China’s second largest gold producer, Shandong Gold Group, has agreed to buy a 51 percent stake in Focus Minerals (ASX:FML) for $227.5 million. If approved by Chinese and Australian regulatory bodies, Shandong would pay 5 cents a share for the stake, a 13.6 percent premium on Focus’ closing share price Wednesday.
ASX-listed Focus has four producing gold mines located at Coolgardie and Laverton in Western Australia.
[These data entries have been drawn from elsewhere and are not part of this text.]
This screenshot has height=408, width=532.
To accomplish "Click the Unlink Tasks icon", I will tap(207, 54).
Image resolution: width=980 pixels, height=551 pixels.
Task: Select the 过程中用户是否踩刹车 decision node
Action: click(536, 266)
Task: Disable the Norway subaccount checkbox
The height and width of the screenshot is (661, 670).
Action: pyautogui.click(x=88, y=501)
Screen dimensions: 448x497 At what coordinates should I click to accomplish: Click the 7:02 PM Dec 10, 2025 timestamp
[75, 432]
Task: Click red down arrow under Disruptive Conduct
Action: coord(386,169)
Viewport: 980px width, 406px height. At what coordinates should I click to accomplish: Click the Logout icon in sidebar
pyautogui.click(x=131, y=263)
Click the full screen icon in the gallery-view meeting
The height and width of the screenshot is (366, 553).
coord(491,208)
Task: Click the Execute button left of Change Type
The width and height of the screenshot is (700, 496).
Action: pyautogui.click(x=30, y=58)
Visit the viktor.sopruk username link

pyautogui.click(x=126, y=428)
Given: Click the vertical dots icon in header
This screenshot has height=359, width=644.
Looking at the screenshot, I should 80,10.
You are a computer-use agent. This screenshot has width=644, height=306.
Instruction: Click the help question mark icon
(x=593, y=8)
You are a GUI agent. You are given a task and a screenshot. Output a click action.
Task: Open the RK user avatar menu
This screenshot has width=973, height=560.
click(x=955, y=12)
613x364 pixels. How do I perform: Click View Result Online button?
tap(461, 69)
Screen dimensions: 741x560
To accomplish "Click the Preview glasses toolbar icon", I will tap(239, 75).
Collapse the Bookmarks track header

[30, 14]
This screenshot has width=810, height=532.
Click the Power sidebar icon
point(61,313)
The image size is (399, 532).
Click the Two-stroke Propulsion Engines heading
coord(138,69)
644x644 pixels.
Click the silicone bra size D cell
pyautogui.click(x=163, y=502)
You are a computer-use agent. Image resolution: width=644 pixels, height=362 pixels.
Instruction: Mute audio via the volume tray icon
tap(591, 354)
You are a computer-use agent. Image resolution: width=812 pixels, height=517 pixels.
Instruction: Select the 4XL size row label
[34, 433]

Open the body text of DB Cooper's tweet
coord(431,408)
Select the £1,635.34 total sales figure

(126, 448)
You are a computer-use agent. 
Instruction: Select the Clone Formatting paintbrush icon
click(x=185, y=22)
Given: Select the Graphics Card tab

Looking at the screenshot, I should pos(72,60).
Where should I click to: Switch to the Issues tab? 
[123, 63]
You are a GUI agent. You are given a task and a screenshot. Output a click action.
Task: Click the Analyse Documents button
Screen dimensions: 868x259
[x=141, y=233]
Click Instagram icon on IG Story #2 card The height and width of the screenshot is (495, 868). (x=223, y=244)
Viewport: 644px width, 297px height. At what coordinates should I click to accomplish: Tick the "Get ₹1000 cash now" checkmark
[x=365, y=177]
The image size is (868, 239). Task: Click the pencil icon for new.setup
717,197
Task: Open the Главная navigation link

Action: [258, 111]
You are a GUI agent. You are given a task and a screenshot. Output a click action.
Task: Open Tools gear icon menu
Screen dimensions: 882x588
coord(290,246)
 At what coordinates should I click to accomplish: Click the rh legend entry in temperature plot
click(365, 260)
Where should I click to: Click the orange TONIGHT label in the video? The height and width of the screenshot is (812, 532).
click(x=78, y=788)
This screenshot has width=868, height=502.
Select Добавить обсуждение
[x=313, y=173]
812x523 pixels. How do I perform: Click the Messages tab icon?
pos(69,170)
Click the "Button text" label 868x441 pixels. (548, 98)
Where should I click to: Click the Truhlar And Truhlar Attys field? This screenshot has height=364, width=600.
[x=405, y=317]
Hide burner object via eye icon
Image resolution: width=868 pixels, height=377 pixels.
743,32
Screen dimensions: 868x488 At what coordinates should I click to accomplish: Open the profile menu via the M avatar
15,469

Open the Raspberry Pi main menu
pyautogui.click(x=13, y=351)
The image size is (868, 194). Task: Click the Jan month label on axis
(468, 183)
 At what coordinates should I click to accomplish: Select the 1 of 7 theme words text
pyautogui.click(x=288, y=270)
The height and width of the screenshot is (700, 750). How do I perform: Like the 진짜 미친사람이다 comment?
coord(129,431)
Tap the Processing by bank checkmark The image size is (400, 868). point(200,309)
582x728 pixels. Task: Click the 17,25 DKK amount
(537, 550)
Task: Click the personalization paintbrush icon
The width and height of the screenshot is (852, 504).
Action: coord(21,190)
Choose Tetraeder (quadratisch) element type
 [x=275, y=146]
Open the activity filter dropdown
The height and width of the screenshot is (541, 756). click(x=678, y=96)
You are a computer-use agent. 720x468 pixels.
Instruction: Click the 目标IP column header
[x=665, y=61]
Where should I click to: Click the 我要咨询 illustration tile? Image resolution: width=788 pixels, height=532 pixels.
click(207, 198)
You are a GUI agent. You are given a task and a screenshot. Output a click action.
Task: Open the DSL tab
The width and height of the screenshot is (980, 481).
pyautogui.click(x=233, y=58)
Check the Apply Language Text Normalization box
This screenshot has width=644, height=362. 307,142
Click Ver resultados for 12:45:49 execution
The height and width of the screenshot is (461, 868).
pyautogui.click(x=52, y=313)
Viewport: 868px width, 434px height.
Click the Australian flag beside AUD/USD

The miner has 1,650 square kilometers of tenement holdings and an existing mineral resource of 4.3 million ounces of gold.
Junior company news
A new resource estimate from Brazilian Gold (TSXV:BGC) shows a 43 percent increase in indicated gold ounces compared to the previous 2011 preliminary economic assessment. Its San Jorge gold deposit now includes 541,000 ounces of indicated gold and 611,000 ounces inferred, an increase of 9.5 percent compared to the 2011 PEA.
Vancouver-based Grande Portage Resources (TSXV:GPG) announced assay results from seven drill holes on its Herbert Glacier gold project in Juneau, Alaska. The best hole, DDH 311A, intersected 55.53 grams per tonne of gold over 8.08 meters, and 108.86 g/t over 3.58 meters.
Securities Disclosure: I, Andrew Topf, own stock in Goldcorp.